#### Collected data:
■ ■ ■

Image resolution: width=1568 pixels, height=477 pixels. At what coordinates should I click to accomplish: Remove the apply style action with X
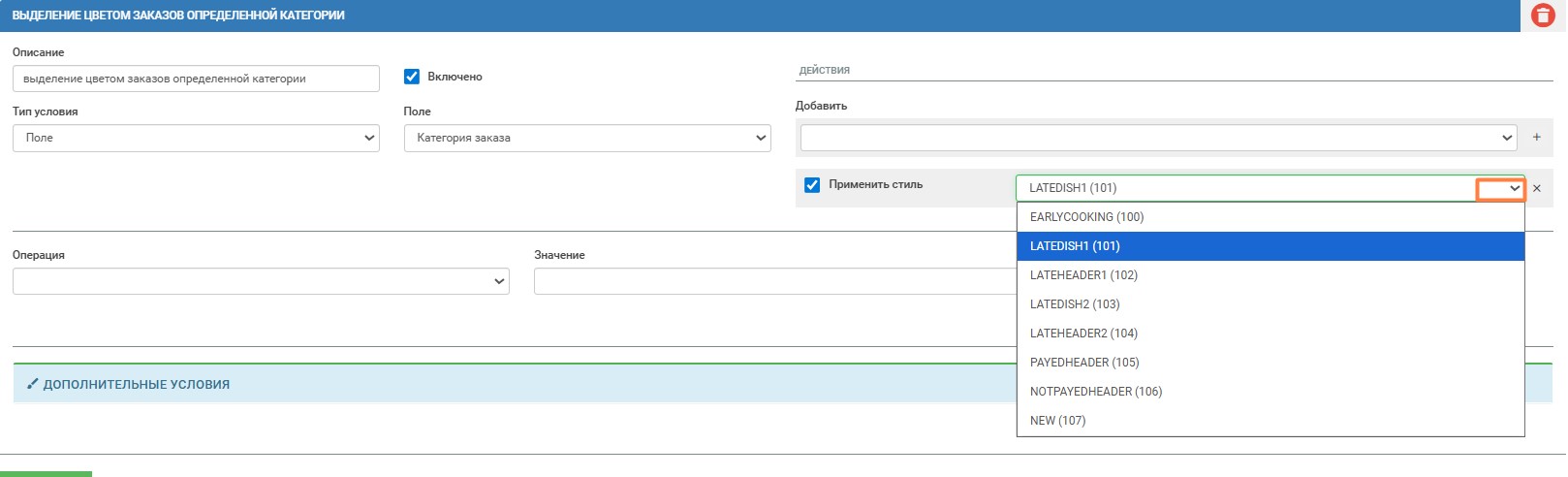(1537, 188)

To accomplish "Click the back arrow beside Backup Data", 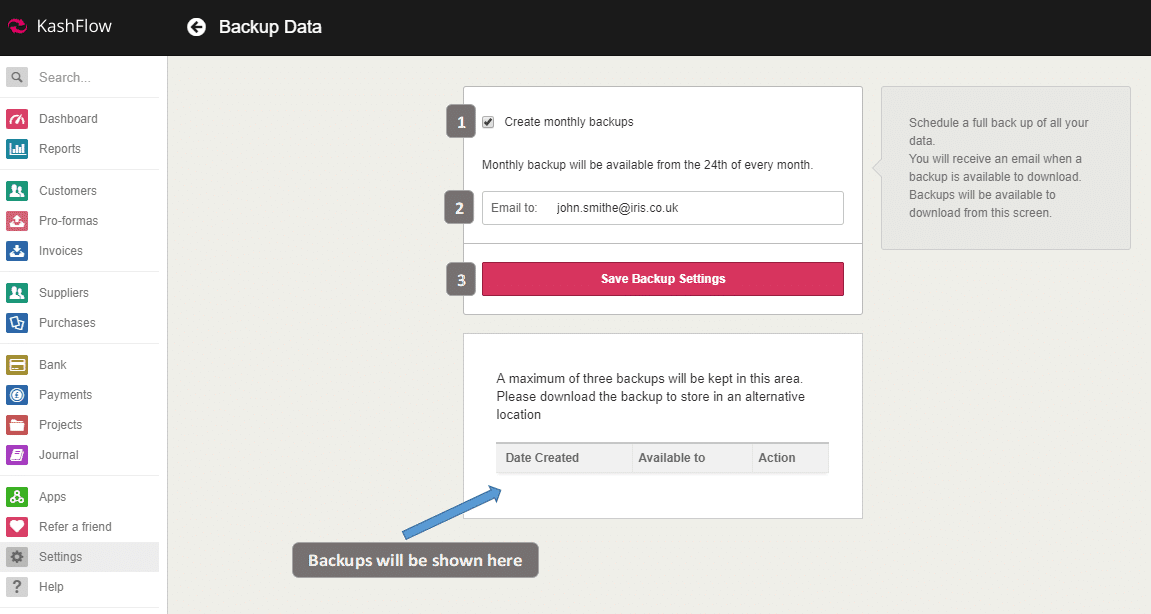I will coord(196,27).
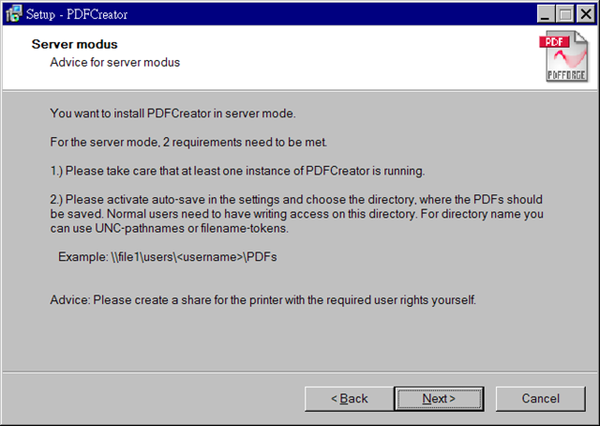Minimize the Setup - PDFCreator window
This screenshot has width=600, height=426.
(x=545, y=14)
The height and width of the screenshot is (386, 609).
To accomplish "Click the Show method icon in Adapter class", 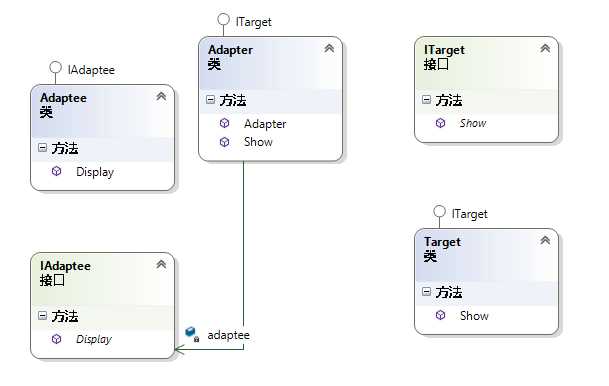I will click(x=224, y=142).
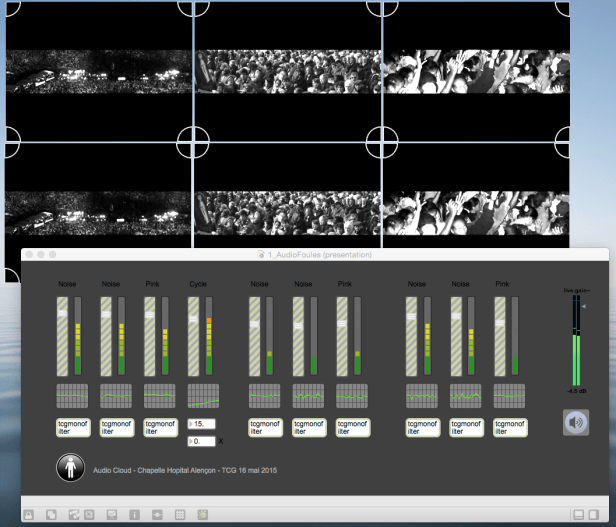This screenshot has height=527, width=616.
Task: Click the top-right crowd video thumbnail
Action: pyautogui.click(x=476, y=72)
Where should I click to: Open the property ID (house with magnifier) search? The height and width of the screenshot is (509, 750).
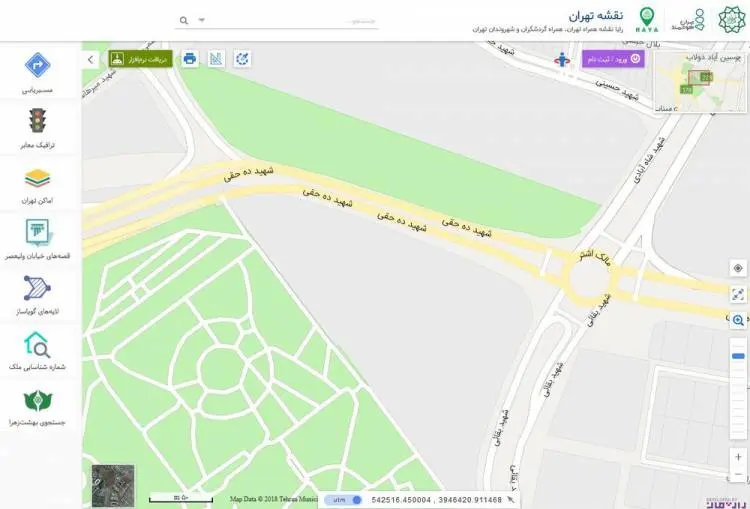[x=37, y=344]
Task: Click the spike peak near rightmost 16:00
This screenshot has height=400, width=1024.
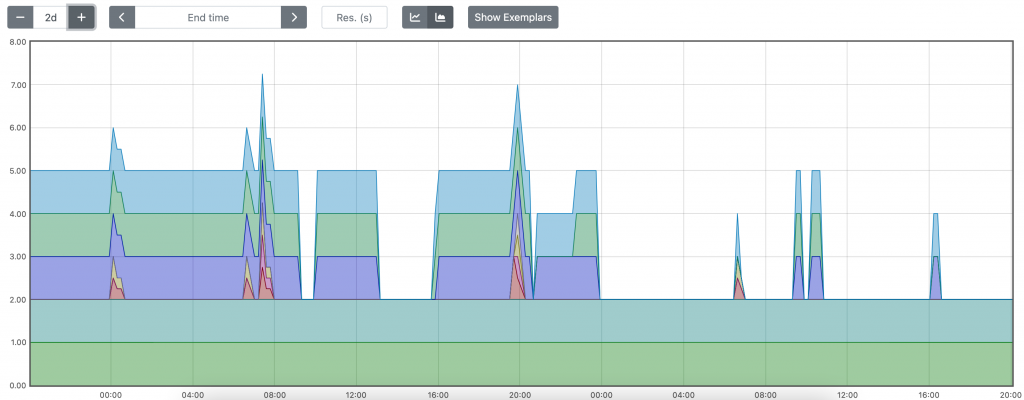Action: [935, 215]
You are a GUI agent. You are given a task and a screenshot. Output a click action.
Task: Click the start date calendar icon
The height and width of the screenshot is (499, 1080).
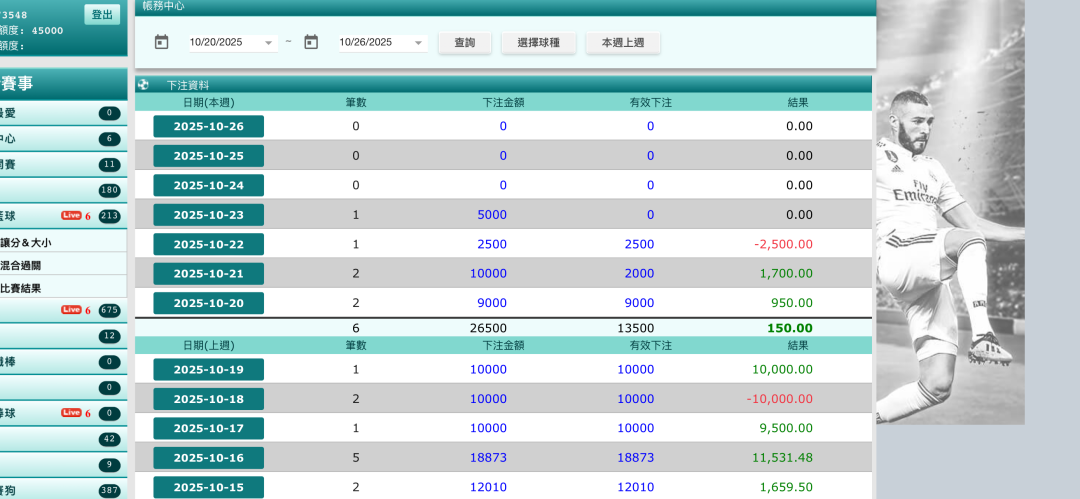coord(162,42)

■ ■ ■

#### Problem description:
Find the line that contains "You are a GUI" and repeat it, along with every line after it to the end of the data, exactly; drop the pictures.

#### Answer for the task:
You are a GUI agent. You are given a task and a screenshot. Output a click action.
Task: Click the start date calendar icon
The height and width of the screenshot is (499, 1080).
coord(162,42)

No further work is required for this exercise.